# Task description:
How many lines in the records below contain the word "Lois"? Reply with that number only.

+ + + + +

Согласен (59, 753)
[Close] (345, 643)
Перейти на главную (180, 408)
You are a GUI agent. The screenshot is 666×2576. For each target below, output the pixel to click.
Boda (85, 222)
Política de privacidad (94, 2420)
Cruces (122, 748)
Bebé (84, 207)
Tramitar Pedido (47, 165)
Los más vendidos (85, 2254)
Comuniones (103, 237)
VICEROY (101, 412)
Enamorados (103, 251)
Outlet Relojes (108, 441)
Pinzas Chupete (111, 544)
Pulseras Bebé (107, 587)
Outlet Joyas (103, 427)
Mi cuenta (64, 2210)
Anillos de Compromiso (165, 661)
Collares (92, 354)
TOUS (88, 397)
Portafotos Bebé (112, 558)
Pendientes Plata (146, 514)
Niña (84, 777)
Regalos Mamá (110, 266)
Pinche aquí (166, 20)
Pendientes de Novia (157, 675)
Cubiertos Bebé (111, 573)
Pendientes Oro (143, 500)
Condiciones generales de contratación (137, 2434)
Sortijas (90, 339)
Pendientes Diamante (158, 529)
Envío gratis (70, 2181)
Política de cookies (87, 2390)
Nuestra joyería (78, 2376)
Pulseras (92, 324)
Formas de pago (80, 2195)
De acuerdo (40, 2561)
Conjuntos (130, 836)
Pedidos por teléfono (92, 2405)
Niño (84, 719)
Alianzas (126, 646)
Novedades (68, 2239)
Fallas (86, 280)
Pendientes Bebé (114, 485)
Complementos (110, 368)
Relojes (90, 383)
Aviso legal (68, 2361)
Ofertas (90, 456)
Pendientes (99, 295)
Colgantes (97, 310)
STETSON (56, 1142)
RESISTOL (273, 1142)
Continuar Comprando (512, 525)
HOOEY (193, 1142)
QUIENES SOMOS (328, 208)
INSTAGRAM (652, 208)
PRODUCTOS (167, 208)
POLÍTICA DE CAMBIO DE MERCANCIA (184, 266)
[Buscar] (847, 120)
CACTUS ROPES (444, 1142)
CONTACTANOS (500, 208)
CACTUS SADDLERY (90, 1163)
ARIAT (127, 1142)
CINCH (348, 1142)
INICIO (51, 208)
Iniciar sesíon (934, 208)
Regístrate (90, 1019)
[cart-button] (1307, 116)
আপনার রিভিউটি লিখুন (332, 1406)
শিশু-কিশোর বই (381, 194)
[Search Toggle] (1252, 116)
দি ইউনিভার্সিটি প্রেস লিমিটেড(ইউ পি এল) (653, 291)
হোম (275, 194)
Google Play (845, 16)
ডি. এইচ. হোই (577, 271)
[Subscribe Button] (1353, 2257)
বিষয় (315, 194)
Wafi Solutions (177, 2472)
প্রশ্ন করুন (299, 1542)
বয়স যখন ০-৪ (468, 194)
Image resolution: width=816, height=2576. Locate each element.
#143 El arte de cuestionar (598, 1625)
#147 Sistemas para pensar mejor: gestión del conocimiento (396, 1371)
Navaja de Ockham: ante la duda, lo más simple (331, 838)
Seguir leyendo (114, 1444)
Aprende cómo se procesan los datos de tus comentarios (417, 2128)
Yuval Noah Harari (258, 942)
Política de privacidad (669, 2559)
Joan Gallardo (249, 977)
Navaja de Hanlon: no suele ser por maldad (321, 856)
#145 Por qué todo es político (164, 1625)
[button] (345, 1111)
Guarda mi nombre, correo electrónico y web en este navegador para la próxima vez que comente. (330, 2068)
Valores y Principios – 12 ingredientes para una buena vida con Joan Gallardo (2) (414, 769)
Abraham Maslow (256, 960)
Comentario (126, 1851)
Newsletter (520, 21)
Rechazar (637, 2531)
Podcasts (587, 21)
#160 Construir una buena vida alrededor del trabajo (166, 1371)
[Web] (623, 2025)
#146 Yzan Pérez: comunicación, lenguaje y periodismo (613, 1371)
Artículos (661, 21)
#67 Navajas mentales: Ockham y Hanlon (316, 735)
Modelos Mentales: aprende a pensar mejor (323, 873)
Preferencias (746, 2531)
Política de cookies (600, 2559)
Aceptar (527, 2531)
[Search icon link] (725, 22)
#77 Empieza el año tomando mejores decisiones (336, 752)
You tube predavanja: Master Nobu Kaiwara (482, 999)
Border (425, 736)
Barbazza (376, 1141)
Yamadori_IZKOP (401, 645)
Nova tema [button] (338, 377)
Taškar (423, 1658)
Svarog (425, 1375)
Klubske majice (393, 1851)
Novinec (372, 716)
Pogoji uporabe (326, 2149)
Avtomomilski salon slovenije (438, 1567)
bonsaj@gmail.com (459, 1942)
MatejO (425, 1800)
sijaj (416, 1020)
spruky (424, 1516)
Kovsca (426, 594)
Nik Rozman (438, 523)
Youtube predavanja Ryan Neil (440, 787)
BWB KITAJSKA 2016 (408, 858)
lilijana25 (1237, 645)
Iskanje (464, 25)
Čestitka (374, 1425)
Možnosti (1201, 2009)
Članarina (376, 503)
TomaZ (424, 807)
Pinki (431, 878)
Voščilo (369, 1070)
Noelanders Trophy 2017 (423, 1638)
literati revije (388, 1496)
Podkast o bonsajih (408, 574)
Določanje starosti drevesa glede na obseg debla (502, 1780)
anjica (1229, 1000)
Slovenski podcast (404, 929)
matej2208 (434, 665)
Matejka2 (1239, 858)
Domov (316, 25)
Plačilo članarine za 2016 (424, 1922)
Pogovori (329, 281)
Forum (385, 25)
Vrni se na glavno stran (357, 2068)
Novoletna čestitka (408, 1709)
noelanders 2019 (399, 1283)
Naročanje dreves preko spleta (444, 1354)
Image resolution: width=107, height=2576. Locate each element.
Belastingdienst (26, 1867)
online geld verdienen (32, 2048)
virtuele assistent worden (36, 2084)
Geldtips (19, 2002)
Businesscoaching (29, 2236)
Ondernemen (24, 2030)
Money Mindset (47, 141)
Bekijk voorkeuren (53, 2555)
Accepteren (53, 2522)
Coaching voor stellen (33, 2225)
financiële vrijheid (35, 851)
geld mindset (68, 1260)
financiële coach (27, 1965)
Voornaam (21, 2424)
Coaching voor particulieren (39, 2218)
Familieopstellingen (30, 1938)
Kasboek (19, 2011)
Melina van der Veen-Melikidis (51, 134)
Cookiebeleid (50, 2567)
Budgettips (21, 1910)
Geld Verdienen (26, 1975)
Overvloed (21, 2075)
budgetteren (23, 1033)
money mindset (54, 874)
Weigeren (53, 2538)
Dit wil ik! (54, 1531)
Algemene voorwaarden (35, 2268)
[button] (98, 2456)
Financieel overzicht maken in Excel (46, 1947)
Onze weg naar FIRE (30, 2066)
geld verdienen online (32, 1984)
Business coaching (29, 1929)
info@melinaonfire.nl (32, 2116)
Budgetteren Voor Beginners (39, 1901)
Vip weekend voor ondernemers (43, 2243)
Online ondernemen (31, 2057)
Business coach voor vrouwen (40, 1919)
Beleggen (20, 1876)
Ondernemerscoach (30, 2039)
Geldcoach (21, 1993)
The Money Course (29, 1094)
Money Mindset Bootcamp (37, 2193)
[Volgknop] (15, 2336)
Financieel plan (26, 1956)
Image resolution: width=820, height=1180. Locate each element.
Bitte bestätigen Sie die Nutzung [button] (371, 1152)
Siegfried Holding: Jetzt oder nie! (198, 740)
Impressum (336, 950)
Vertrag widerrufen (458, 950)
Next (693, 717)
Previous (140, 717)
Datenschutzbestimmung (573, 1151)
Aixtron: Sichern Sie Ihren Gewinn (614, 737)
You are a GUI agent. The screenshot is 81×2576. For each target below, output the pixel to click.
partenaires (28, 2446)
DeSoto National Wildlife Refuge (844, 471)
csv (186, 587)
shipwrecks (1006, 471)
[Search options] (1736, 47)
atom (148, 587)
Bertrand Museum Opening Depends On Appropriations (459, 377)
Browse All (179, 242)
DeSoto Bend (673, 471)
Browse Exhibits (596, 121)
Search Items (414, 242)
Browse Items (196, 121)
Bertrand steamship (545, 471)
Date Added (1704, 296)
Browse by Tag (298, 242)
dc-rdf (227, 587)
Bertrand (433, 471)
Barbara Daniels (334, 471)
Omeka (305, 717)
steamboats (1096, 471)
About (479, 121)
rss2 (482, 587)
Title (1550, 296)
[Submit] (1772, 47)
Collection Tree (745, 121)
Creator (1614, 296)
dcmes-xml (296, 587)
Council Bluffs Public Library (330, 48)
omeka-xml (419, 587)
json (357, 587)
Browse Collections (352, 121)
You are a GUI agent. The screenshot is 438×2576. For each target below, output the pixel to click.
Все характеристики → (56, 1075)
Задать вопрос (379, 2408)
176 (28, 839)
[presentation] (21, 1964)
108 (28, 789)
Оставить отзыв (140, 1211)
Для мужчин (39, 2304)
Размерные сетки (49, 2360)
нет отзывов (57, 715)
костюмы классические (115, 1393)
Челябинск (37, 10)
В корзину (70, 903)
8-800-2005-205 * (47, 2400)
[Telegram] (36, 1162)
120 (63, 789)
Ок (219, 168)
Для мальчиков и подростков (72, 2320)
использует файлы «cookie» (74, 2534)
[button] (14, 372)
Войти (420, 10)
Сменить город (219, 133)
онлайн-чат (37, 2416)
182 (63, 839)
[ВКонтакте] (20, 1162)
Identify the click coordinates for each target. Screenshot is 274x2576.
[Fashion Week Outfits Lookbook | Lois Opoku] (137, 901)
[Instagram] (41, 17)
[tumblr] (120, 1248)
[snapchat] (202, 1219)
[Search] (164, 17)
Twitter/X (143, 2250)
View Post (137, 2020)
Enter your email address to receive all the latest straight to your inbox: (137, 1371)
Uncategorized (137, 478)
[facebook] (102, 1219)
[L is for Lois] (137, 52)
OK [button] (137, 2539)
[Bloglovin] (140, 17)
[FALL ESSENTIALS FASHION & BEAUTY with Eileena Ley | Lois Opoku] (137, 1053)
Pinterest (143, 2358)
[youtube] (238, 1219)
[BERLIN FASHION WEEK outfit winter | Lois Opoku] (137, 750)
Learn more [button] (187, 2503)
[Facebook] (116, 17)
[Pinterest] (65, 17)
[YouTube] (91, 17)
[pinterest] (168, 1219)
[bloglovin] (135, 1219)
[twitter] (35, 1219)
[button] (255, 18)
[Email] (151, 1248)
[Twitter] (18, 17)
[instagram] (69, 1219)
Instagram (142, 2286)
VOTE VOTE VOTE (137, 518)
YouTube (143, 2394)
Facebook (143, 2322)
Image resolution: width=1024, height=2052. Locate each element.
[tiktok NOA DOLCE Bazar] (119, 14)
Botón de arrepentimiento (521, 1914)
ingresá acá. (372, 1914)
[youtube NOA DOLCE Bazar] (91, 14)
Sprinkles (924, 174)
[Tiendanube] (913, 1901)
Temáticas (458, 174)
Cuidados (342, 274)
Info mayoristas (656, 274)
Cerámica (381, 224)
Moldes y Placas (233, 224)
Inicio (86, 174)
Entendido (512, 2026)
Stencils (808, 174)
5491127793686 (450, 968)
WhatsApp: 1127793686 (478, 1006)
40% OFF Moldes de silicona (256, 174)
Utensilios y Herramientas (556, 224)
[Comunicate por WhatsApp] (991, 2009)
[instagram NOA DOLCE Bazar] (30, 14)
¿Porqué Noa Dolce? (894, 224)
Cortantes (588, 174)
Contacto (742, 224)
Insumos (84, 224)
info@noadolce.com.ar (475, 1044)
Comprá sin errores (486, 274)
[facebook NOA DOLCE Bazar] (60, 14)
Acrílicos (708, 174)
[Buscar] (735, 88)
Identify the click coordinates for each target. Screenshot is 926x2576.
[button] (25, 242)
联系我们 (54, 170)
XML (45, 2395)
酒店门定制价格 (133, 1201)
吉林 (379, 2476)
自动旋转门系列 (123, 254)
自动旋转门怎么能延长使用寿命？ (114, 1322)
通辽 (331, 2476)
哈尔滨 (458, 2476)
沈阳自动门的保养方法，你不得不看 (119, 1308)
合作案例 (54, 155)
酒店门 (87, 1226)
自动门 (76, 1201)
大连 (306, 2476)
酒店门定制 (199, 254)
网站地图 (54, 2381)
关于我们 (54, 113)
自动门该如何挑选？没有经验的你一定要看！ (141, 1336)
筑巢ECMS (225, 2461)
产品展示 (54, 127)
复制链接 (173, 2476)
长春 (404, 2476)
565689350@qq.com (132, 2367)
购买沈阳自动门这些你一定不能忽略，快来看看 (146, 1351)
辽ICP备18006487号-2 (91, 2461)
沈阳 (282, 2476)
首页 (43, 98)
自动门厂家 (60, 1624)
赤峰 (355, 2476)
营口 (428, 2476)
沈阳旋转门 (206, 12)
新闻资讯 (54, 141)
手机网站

+ + + + +

# Solution:
4